This is not background flavoring for a television bio. He applies the same bioenergetics thinking he uses in his research directly to survival strategy, evaluating the caloric cost of active hunting versus passive gill-netting, calculating whether the energy expenditure of building a large log shelter is justified by the thermal return, treating the wilderness as an ecosystem to be understood rather than a problem to be overpowered.

Gozdovništvo and the Kočevsko Forest

In 2014, Ogorelec and his brother Miha co-founded Gozdovništvo, a bushcraft and survival school headquartered in Kočevje. The name translates from Slovenian as “woodcraft” or “forest-craft.”

The school runs programs from two days to eight days in the Kočevsko region, which contains some of the last remaining primary old-growth forest reserves in Europe and one of the highest concentrations of brown bears, gray wolves, and Eurasian lynx on the continent.

Wild camping and dispersed fires are illegal throughout Slovenia and most of Central Europe, which means European bushcraft has developed as a highly precise, craft-intensive discipline focused on working within strict environmental constraints rather than roaming freely across open wilderness.
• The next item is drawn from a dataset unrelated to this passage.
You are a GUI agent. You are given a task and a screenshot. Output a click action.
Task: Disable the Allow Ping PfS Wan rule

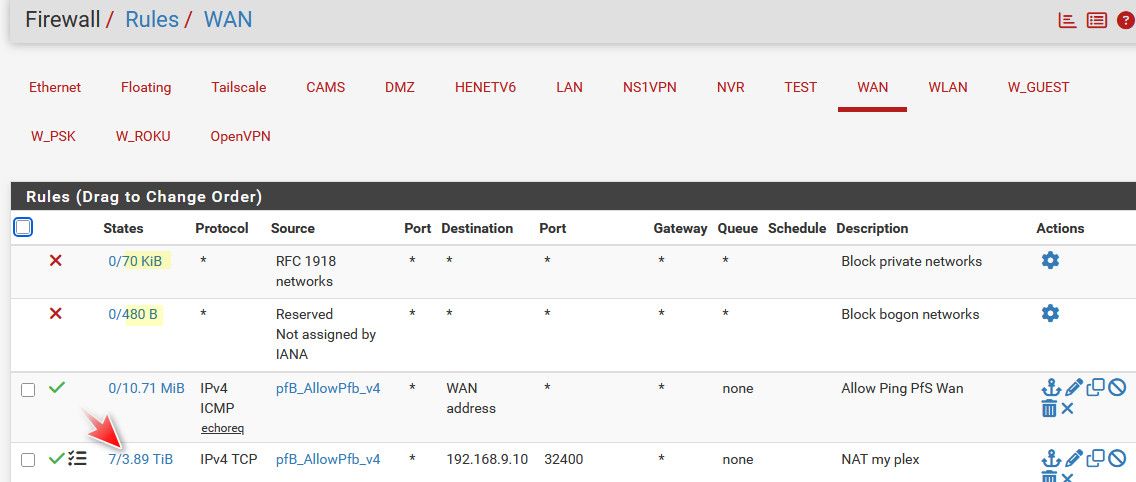pyautogui.click(x=1117, y=388)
Ogorelec bridges both worlds. He brings Central European precision to the Canadian sub-Arctic, the exact situation his Season 13 competitor Nero Buys navigated from the opposite direction, bringing Australian arid-climate skills to a boreal winter.

The Experiences That Qualify Him

Ogorelec has logged more than 80 days of fully off-grid survival experience.

His most significant solo test was a 15-day, 270-kilometer wilderness crossing of Slovenia’s karst and forest regions, carrying no food and relying entirely on wild-foraged resources for the duration.

He has also completed a winter survival test without a sleeping bag or modern fire-starting tools, survived on a marine island without fresh surface water, and crafted a traditional dugout canoe for a 4-day survival rafting trip down the Kolpa River.

Beyond wilderness survival, he completed a one-year solo bicycle expedition covering 19,000 kilometers across five continents and 34 countries, documented in the film From Slovenia, Around the World and Back. The expedition was conducted with a bicycle, a basic tent, and minimal gear through deserts, jungles, and remote mountain ranges.

The Ferro Rod Gamble

The most discussed decision Ogorelec made before his drop was deliberately leaving his ferrocerium rod off his gear list. Every other contestant brought one.

He used that slot to carry both a gill net and a full length of paracord, giving himself immediate passive food acquisition capability from Day 1.

The consequence is that he must start every fire through friction, using bow drill, hand drill, or maintaining a continuous coal bed, under wet, cold, and increasingly freezing sub-Arctic conditions. In a region where the temperature will eventually drop to negative 30 or negative 50 degrees Celsius, losing fire is potentially fatal.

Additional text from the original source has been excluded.